What is being asked: For the word "resolution", find each line in the entries where it occurs and copy that line.

Provided data:
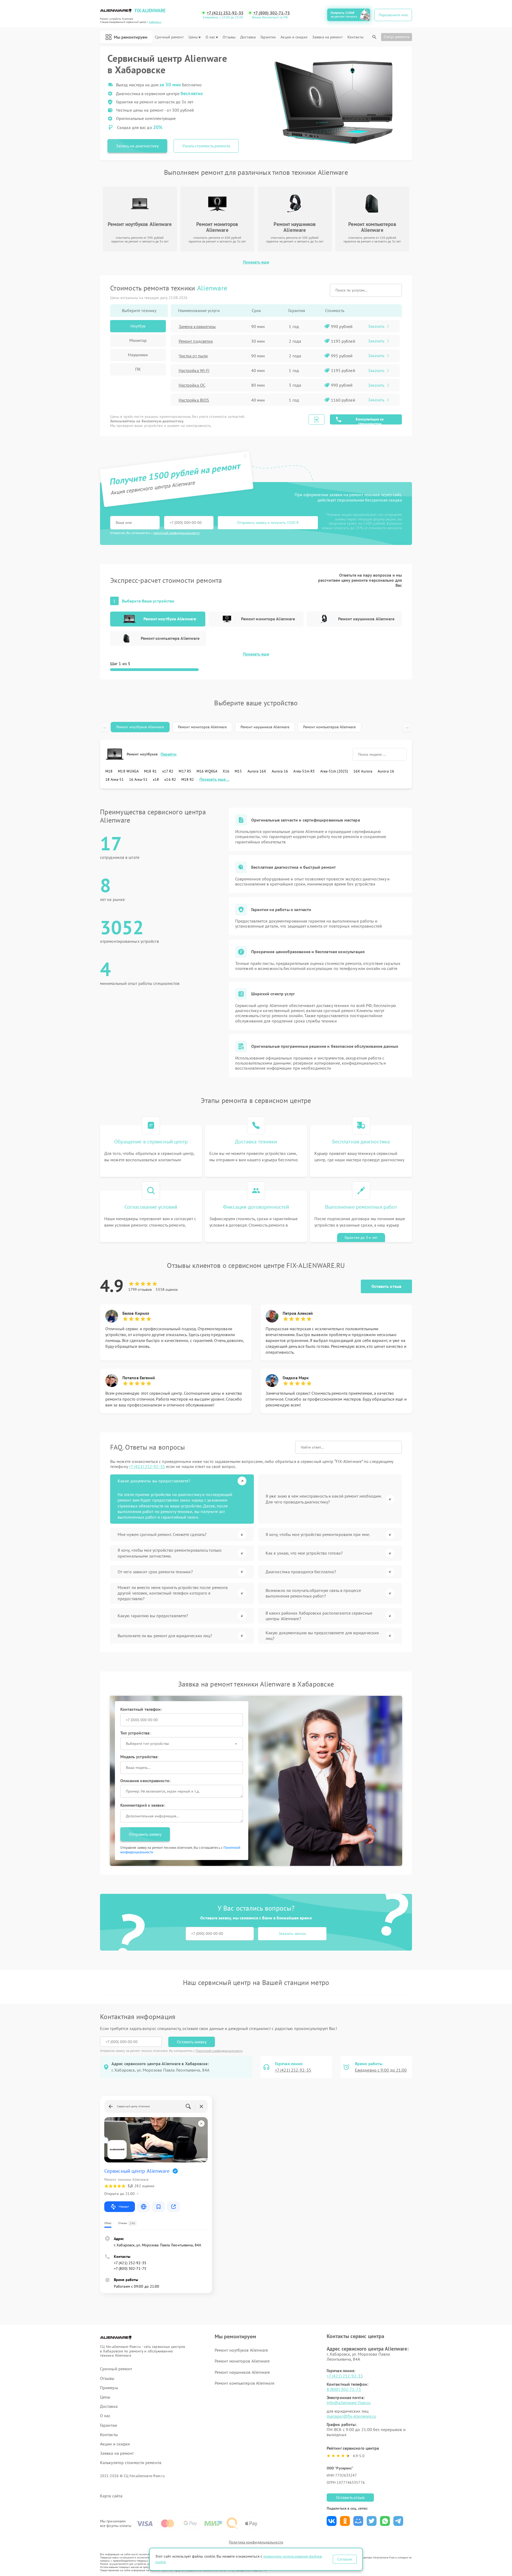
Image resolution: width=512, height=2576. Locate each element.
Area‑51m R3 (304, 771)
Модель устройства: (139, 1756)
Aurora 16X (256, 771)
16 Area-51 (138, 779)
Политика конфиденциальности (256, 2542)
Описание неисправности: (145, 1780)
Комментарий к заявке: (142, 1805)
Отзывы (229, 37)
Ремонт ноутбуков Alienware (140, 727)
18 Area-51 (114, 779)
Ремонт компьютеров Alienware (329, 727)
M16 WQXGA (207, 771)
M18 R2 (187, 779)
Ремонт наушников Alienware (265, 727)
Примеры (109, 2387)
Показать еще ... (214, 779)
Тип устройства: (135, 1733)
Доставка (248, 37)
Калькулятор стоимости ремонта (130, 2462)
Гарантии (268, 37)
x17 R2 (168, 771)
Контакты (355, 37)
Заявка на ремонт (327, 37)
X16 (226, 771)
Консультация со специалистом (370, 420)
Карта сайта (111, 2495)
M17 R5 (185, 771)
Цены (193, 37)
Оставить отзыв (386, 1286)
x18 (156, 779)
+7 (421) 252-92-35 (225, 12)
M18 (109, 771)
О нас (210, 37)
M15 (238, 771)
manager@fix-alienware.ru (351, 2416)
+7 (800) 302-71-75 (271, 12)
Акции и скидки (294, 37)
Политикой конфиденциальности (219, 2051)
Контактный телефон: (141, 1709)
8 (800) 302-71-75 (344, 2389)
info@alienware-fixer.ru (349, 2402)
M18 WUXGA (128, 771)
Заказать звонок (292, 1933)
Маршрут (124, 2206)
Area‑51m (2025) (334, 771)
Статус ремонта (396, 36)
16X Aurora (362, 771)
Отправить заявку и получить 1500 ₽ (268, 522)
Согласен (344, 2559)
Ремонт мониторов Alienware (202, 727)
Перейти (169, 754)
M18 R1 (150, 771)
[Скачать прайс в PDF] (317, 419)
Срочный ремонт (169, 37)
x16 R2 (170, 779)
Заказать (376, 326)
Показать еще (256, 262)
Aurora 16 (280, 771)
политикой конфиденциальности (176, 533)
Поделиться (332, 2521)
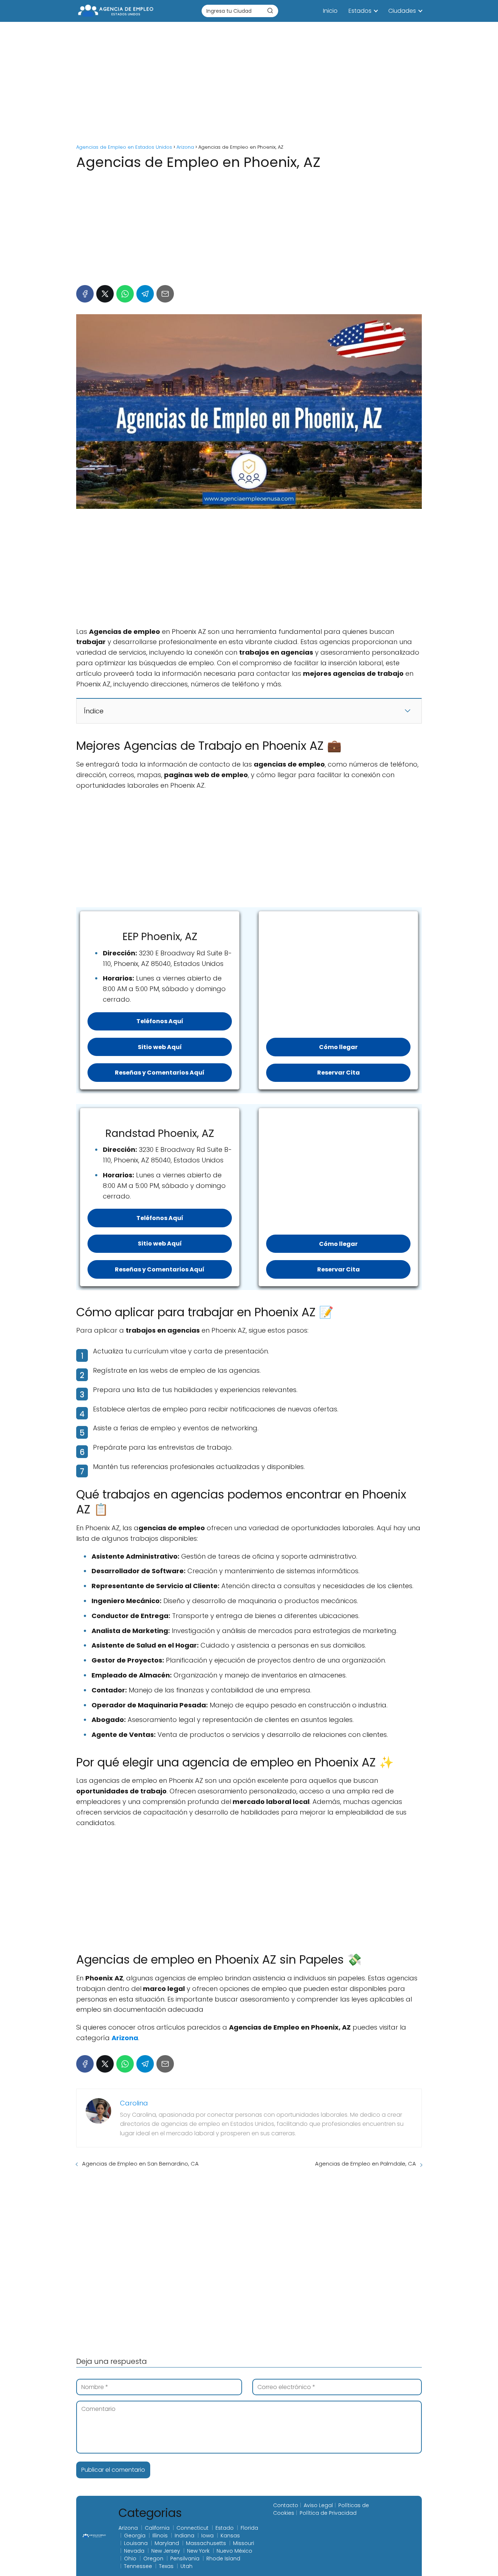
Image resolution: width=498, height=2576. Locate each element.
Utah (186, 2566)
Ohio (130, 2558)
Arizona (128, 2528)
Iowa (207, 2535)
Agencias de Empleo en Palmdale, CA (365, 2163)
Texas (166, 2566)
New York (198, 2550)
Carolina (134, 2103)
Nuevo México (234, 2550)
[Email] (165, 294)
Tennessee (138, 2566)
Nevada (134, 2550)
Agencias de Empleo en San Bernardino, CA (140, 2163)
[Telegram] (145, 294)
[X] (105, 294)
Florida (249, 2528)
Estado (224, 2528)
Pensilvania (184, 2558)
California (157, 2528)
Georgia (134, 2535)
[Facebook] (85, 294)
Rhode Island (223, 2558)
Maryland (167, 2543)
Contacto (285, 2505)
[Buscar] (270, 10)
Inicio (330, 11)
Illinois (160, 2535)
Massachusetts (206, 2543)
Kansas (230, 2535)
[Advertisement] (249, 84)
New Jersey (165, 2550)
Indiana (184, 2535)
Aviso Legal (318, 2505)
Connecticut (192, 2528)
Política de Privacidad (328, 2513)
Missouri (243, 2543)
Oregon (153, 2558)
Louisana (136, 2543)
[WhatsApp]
--
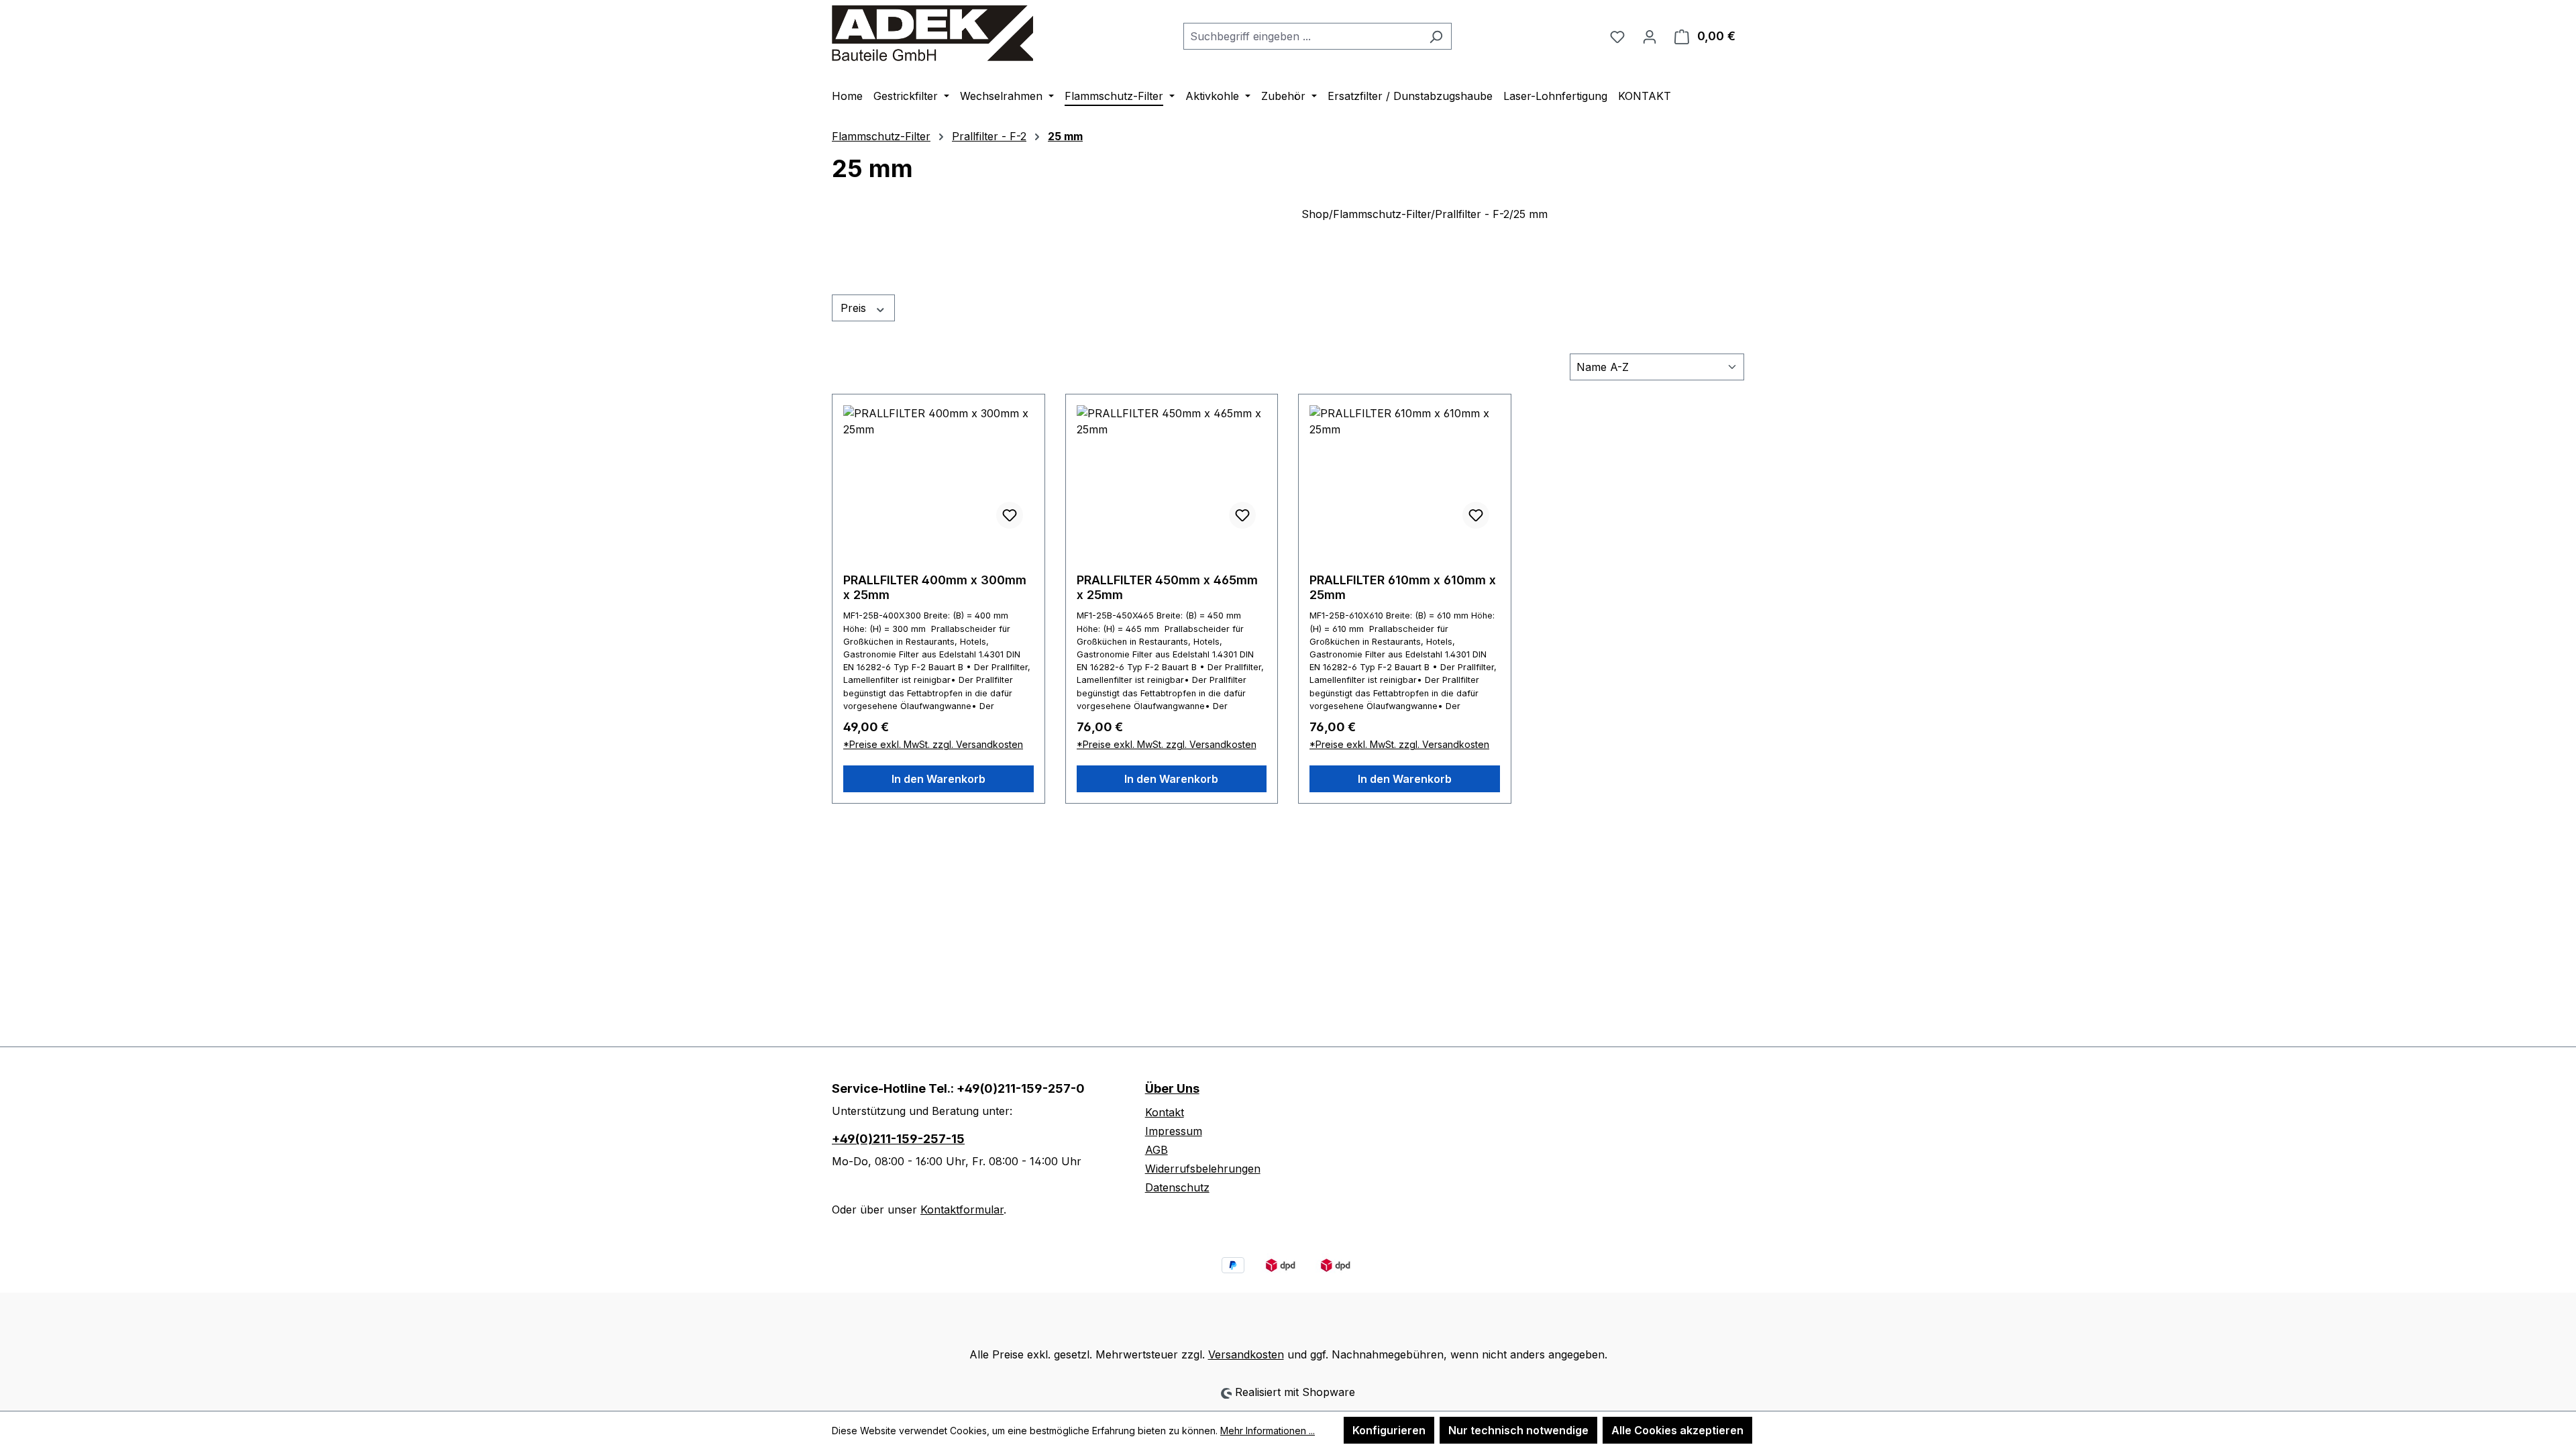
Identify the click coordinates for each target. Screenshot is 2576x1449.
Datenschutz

Solution below:
Image resolution: width=512, height=2576. Locate each element.
Image resolution: width=498, height=2576. Locate each element.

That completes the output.